● **Gestellte Aufgabe**
Schreib aus den folgenden Daten die Zeilen von der Zeile mit „The width and height of the screenshot is (924, 1308).“ bis einschließlich der Zeile mit „below (757, 189)“ wortgetreu ab.
——————
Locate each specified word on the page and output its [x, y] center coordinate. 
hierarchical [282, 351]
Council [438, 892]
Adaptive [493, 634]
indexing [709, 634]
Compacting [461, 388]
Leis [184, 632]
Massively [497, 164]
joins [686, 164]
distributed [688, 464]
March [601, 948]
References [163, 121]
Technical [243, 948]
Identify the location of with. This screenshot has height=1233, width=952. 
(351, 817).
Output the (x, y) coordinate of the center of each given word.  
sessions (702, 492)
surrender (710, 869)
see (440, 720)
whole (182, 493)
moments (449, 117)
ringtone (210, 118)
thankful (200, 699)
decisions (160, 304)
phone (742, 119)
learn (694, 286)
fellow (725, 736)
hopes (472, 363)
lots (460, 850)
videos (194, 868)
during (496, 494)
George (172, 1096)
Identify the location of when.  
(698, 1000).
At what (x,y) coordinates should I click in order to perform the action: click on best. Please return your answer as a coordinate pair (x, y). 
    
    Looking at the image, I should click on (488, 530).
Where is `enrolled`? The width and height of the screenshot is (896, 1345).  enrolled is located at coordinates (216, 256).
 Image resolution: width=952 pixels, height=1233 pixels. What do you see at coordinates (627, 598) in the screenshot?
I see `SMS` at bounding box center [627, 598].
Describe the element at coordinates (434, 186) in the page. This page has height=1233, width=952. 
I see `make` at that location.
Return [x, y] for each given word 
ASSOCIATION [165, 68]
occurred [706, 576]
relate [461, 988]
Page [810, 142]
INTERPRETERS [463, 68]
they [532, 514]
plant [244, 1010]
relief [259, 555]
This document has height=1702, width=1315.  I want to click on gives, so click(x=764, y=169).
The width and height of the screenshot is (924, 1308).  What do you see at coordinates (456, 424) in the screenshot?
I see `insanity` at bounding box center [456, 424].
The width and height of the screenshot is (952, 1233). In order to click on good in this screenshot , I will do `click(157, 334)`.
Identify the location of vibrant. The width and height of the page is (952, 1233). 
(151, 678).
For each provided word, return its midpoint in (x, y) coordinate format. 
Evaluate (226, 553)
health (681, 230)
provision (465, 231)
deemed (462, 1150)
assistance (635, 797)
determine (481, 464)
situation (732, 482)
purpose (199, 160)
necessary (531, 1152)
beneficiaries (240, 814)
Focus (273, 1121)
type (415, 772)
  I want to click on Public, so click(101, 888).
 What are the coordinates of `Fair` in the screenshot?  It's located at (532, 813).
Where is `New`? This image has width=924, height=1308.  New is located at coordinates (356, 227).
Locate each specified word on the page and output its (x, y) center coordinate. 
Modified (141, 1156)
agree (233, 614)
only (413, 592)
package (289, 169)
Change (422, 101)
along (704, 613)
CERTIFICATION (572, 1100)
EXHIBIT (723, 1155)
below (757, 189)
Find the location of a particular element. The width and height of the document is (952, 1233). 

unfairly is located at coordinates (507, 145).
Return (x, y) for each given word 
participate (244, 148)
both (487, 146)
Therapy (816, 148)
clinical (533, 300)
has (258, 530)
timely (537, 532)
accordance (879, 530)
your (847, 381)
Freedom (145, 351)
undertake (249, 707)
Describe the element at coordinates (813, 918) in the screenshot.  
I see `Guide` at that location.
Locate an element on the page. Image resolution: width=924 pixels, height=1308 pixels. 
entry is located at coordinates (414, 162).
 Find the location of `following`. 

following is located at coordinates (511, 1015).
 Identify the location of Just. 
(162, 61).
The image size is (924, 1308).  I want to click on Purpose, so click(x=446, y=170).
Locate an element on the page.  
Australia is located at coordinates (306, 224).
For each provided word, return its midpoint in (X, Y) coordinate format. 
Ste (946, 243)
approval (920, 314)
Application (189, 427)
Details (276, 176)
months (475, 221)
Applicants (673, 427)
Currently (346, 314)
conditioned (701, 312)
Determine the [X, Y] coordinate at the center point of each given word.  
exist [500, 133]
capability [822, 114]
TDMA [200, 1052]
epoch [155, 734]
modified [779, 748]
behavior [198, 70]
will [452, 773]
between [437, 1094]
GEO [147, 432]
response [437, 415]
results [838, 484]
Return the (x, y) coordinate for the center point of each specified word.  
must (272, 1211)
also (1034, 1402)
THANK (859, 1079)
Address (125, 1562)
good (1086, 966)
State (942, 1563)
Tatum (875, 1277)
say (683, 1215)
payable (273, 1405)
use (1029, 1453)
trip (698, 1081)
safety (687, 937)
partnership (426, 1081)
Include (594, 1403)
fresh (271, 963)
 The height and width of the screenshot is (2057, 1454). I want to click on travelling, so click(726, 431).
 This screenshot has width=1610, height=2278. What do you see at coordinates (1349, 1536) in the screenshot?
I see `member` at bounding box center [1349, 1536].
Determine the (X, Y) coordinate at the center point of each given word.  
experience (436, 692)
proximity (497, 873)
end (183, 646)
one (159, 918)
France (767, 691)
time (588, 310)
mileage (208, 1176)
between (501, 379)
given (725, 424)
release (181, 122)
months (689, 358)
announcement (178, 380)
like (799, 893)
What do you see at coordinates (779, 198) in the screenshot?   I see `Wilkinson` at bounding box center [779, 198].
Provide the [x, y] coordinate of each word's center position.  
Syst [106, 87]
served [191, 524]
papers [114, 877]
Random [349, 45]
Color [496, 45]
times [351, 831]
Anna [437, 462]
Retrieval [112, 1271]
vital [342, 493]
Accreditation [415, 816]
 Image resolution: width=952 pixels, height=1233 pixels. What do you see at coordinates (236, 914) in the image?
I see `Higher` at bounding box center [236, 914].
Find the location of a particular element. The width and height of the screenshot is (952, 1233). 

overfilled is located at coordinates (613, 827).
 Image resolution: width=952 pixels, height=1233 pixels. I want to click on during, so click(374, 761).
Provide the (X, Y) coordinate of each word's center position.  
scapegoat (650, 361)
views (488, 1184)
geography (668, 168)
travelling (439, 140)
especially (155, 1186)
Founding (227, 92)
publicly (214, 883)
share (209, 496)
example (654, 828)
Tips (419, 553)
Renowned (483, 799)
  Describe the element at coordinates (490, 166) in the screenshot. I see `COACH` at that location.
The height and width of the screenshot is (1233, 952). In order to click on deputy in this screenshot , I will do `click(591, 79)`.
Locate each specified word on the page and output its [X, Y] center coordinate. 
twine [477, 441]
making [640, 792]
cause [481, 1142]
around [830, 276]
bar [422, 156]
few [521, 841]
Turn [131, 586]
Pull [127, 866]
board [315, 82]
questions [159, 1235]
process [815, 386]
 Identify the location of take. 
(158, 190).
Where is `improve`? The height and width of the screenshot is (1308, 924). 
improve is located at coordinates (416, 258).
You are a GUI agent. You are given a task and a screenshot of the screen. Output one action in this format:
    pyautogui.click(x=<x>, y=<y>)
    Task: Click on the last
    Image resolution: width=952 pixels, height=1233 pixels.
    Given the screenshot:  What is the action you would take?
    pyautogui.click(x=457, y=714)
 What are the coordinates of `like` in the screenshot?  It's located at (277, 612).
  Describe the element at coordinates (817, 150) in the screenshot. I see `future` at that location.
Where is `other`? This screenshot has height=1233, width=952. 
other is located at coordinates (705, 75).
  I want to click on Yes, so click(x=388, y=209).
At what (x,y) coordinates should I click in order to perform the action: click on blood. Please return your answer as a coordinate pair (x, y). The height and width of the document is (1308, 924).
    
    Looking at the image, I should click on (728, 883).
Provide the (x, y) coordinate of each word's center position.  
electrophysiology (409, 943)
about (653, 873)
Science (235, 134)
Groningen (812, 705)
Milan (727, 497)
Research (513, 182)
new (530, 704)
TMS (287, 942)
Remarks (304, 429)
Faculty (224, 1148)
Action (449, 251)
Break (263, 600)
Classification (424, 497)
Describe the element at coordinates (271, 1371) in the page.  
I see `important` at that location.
——————
● **Lösung**
The width and height of the screenshot is (924, 1308).  What do you see at coordinates (456, 424) in the screenshot?
I see `insanity` at bounding box center [456, 424].
The width and height of the screenshot is (952, 1233). In order to click on good in this screenshot , I will do `click(157, 334)`.
Identify the location of vibrant. The width and height of the page is (952, 1233). 
(151, 678).
For each provided word, return its midpoint in (x, y) coordinate format. 
Evaluate (226, 553)
health (681, 230)
provision (465, 231)
deemed (462, 1150)
assistance (635, 797)
determine (481, 464)
situation (732, 482)
purpose (199, 160)
necessary (531, 1152)
beneficiaries (240, 814)
Focus (273, 1121)
type (415, 772)
  I want to click on Public, so click(101, 888).
 What are the coordinates of `Fair` in the screenshot?  It's located at (532, 813).
Where is `New`? This image has width=924, height=1308.  New is located at coordinates (356, 227).
Locate each specified word on the page and output its (x, y) center coordinate. 
Modified (141, 1156)
agree (233, 614)
only (413, 592)
package (289, 169)
Change (422, 101)
along (704, 613)
CERTIFICATION (572, 1100)
EXHIBIT (723, 1155)
below (757, 189)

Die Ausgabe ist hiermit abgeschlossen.